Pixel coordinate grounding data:
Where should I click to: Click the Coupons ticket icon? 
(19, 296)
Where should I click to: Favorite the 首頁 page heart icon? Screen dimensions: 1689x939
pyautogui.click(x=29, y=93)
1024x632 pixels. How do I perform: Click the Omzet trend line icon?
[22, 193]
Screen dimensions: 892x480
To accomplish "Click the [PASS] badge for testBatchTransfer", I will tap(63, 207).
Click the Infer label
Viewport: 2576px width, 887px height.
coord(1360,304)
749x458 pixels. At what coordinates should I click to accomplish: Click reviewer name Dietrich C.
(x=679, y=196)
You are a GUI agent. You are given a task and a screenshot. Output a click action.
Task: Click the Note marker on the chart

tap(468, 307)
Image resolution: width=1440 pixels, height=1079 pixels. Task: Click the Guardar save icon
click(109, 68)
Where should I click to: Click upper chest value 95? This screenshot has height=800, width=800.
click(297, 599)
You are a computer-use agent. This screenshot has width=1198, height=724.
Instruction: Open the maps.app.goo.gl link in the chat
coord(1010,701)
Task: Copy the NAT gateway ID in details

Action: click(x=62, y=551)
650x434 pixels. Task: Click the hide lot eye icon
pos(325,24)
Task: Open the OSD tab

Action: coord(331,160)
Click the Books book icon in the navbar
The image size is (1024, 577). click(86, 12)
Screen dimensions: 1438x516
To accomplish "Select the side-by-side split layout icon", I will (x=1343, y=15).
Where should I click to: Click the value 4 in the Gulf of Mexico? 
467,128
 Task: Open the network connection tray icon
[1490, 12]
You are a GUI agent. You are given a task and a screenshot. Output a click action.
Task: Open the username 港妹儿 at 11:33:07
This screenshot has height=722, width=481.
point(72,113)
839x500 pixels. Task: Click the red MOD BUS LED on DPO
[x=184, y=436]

— DESCRIPTION OF THE TASK —
Each line above must be retyped exactly.

— ANSWER TO THIS PROBLEM —
Where should I click to: Click the Coupons ticket icon? 
(19, 296)
Where should I click to: Favorite the 首頁 page heart icon? Screen dimensions: 1689x939
pyautogui.click(x=29, y=93)
1024x632 pixels. How do I perform: Click the Omzet trend line icon?
[22, 193]
Screen dimensions: 892x480
To accomplish "Click the [PASS] badge for testBatchTransfer", I will tap(63, 207).
Click the Infer label
Viewport: 2576px width, 887px height.
coord(1360,304)
749x458 pixels. At what coordinates should I click to accomplish: Click reviewer name Dietrich C.
(x=679, y=196)
You are a GUI agent. You are given a task and a screenshot. Output a click action.
Task: Click the Note marker on the chart

tap(468, 307)
Image resolution: width=1440 pixels, height=1079 pixels. Task: Click the Guardar save icon
click(109, 68)
Where should I click to: Click upper chest value 95? This screenshot has height=800, width=800.
click(297, 599)
You are a computer-use agent. This screenshot has width=1198, height=724.
Instruction: Open the maps.app.goo.gl link in the chat
coord(1010,701)
Task: Copy the NAT gateway ID in details

Action: click(x=62, y=551)
650x434 pixels. Task: Click the hide lot eye icon
pos(325,24)
Task: Open the OSD tab

Action: coord(331,160)
Click the Books book icon in the navbar
The image size is (1024, 577). click(86, 12)
Screen dimensions: 1438x516
To accomplish "Select the side-by-side split layout icon", I will (x=1343, y=15).
Where should I click to: Click the value 4 in the Gulf of Mexico? 
467,128
 Task: Open the network connection tray icon
[1490, 12]
You are a GUI agent. You are given a task and a screenshot. Output a click action.
Task: Open the username 港妹儿 at 11:33:07
This screenshot has height=722, width=481.
point(72,113)
839x500 pixels. Task: Click the red MOD BUS LED on DPO
[x=184, y=436]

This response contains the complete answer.